С этим ощущением пришел и конец Олимпиады. И буквально на следующий день после закрытия Олимпиады генерал Пюжеев "дернул" меня опять.
– Ну, сынок?
– осведомился он.
– Нарыл ты что-нибудь?
– Более чем, - ответил я.
– Смотрите, форма контракта позволяет списать ещё некую сумму в валюте, - я стал объяснять ему, приводя и цифры, и кой-какие реплики, прозвучавшие на начавшихся переговорах.
– Причем нельзя говорить о том, что "увод" этой суммы будет воровством или коррупцией. "Подводная" часть контракта спрятана очень хитро. Деньги нельзя сдвинуть без санкции Зарубежного отдела ЦК, при этом санкция внешне не будет иметь никакого отношения к заключаемому контракту. Должен сказать, все закручено так, что даже не все члены делегации подозревают о втором плане, о тайной игре вокруг контракта...
– А кто знает?
– осведомился генерал.
– Трое, - ответил я.
– Два француза и один поляк, - и я назвал фамилии.
– А с нашей стороны?
– Пожалуй, только двое. В смысле, из нашего ведомства, если не считать тех людей из ЦК, которые тоже осведомлены.

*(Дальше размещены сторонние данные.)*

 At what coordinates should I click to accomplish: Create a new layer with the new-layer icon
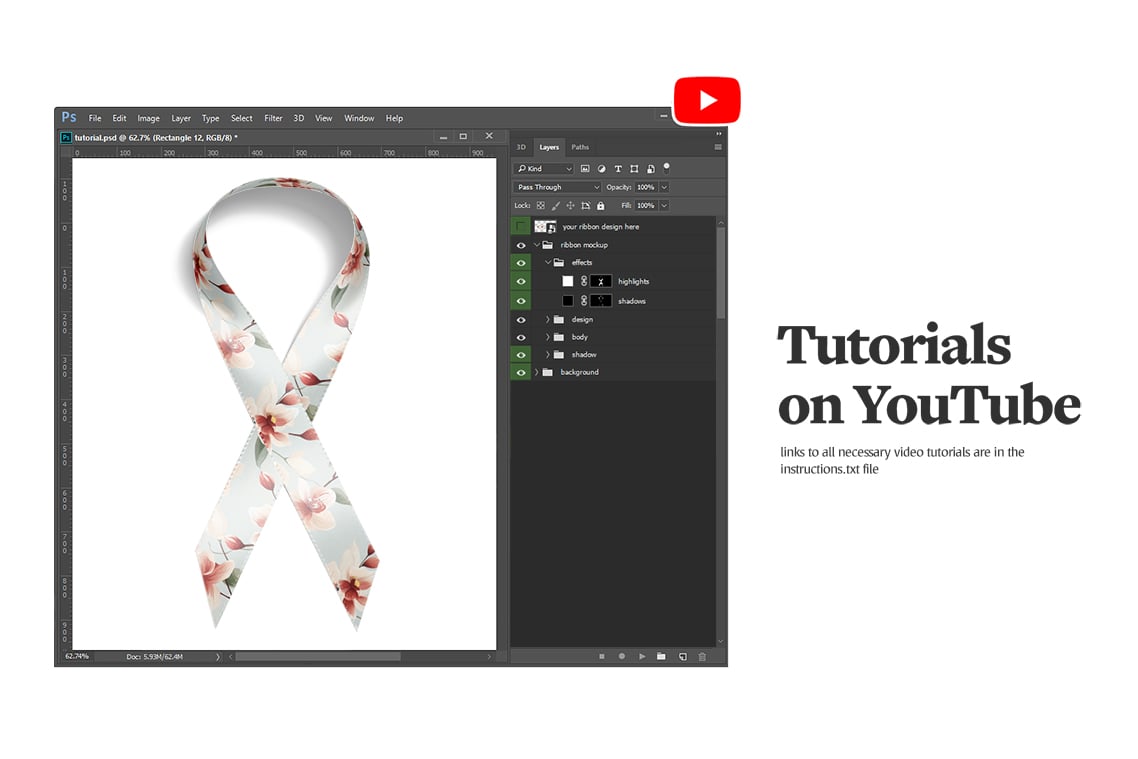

– Да, очень ловко закручено, - протянул генерал, изучая бумажку, на которой я набросал ему свои выкладки.
– Так здорово спрятали концы в воду, что без тебя я бы, конечно, мог и не докопаться до истины. Что ж, благодарю тебя. Готовься потихоньку к первой поездке в Польшу. Думаю, где-то в октябре тебя отправят, помочь с завершением контракта. Как оправдавшего доверие. Никто, кстати, не заподозрил, что ты можешь работать на меня?